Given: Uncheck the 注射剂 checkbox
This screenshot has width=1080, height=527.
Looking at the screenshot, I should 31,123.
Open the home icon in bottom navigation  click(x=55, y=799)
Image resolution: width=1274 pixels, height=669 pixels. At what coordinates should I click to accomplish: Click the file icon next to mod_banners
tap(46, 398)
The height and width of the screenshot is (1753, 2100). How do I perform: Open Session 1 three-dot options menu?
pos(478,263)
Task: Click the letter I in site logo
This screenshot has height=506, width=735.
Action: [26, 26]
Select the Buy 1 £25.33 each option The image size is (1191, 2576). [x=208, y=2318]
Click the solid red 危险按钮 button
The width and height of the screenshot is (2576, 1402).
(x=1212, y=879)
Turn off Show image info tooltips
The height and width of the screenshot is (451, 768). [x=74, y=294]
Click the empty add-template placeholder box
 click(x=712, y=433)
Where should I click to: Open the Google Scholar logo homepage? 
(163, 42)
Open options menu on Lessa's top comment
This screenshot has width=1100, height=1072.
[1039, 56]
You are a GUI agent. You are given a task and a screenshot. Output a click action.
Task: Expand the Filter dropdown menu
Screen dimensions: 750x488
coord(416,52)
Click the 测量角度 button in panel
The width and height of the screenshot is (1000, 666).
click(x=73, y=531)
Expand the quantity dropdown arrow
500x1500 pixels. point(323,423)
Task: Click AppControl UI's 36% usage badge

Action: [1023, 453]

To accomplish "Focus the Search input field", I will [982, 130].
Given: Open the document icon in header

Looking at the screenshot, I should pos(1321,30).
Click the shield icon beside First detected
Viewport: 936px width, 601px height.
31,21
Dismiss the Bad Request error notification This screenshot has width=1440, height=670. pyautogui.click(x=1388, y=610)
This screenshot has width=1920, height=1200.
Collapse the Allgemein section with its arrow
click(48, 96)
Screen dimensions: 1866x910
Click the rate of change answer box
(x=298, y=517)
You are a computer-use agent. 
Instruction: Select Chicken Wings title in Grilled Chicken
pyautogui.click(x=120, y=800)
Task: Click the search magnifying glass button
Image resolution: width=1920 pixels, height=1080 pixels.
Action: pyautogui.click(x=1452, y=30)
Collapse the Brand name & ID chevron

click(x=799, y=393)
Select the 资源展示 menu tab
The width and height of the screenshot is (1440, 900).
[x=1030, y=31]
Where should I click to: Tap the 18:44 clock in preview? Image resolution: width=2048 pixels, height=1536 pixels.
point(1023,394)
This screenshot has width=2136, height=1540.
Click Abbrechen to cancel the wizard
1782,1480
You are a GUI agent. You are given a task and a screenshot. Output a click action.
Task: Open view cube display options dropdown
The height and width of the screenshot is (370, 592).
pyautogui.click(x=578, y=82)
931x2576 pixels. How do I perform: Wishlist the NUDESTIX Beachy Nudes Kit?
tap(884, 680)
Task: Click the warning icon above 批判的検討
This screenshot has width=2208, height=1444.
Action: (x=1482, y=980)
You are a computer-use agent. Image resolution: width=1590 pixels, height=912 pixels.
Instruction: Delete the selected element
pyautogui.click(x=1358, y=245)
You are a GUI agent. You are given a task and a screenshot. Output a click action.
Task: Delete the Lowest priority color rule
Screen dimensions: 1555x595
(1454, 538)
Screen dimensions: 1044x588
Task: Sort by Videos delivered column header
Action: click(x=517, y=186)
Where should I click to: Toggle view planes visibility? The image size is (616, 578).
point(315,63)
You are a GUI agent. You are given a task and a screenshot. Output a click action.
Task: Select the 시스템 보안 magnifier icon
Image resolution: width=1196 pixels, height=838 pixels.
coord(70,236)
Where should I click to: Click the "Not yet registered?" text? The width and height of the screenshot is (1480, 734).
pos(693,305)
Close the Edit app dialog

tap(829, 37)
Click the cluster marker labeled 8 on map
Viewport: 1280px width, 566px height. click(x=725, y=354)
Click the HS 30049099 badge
•••••
_The exercise:_ Please write out all the items above again, substituting "drop-down" for every "dropdown" and leaving everything else unchanged.

_The solution:_
Given: Uncheck the 注射剂 checkbox
This screenshot has width=1080, height=527.
Looking at the screenshot, I should 31,123.
Open the home icon in bottom navigation  click(x=55, y=799)
Image resolution: width=1274 pixels, height=669 pixels. At what coordinates should I click to accomplish: Click the file icon next to mod_banners
tap(46, 398)
The height and width of the screenshot is (1753, 2100). How do I perform: Open Session 1 three-dot options menu?
pos(478,263)
Task: Click the letter I in site logo
This screenshot has height=506, width=735.
Action: [26, 26]
Select the Buy 1 £25.33 each option The image size is (1191, 2576). [x=208, y=2318]
Click the solid red 危险按钮 button
The width and height of the screenshot is (2576, 1402).
(x=1212, y=879)
Turn off Show image info tooltips
The height and width of the screenshot is (451, 768). [x=74, y=294]
Click the empty add-template placeholder box
 click(x=712, y=433)
Where should I click to: Open the Google Scholar logo homepage? 
(163, 42)
Open options menu on Lessa's top comment
This screenshot has width=1100, height=1072.
[1039, 56]
You are a GUI agent. You are given a task and a screenshot. Output a click action.
Task: Expand the Filter drop-down menu
Screen dimensions: 750x488
coord(416,52)
Click the 测量角度 button in panel
The width and height of the screenshot is (1000, 666).
click(x=73, y=531)
Expand the quantity drop-down arrow
500x1500 pixels. point(323,423)
Task: Click AppControl UI's 36% usage badge

Action: [1023, 453]

To accomplish "Focus the Search input field", I will [982, 130].
Given: Open the document icon in header

Looking at the screenshot, I should pos(1321,30).
Click the shield icon beside First detected
Viewport: 936px width, 601px height.
31,21
Dismiss the Bad Request error notification This screenshot has width=1440, height=670. pyautogui.click(x=1388, y=610)
This screenshot has width=1920, height=1200.
Collapse the Allgemein section with its arrow
click(48, 96)
Screen dimensions: 1866x910
Click the rate of change answer box
(x=298, y=517)
You are a computer-use agent. 
Instruction: Select Chicken Wings title in Grilled Chicken
pyautogui.click(x=120, y=800)
Task: Click the search magnifying glass button
Image resolution: width=1920 pixels, height=1080 pixels.
Action: pyautogui.click(x=1452, y=30)
Collapse the Brand name & ID chevron

click(x=799, y=393)
Select the 资源展示 menu tab
The width and height of the screenshot is (1440, 900).
[x=1030, y=31]
Where should I click to: Tap the 18:44 clock in preview? Image resolution: width=2048 pixels, height=1536 pixels.
point(1023,394)
This screenshot has width=2136, height=1540.
Click Abbrechen to cancel the wizard
1782,1480
You are a GUI agent. You are given a task and a screenshot. Output a click action.
Task: Open view cube display options drop-down
The height and width of the screenshot is (370, 592).
pyautogui.click(x=578, y=82)
931x2576 pixels. How do I perform: Wishlist the NUDESTIX Beachy Nudes Kit?
tap(884, 680)
Task: Click the warning icon above 批判的検討
This screenshot has width=2208, height=1444.
Action: (x=1482, y=980)
You are a computer-use agent. Image resolution: width=1590 pixels, height=912 pixels.
Instruction: Delete the selected element
pyautogui.click(x=1358, y=245)
You are a GUI agent. You are given a task and a screenshot. Output a click action.
Task: Delete the Lowest priority color rule
Screen dimensions: 1555x595
(1454, 538)
Screen dimensions: 1044x588
Task: Sort by Videos delivered column header
Action: click(x=517, y=186)
Where should I click to: Toggle view planes visibility? The image size is (616, 578).
point(315,63)
You are a GUI agent. You are given a task and a screenshot. Output a click action.
Task: Select the 시스템 보안 magnifier icon
Image resolution: width=1196 pixels, height=838 pixels.
coord(70,236)
Where should I click to: Click the "Not yet registered?" text? The width and height of the screenshot is (1480, 734).
pos(693,305)
Close the Edit app dialog

tap(829, 37)
Click the cluster marker labeled 8 on map
Viewport: 1280px width, 566px height. click(x=725, y=354)
Click the HS 30049099 badge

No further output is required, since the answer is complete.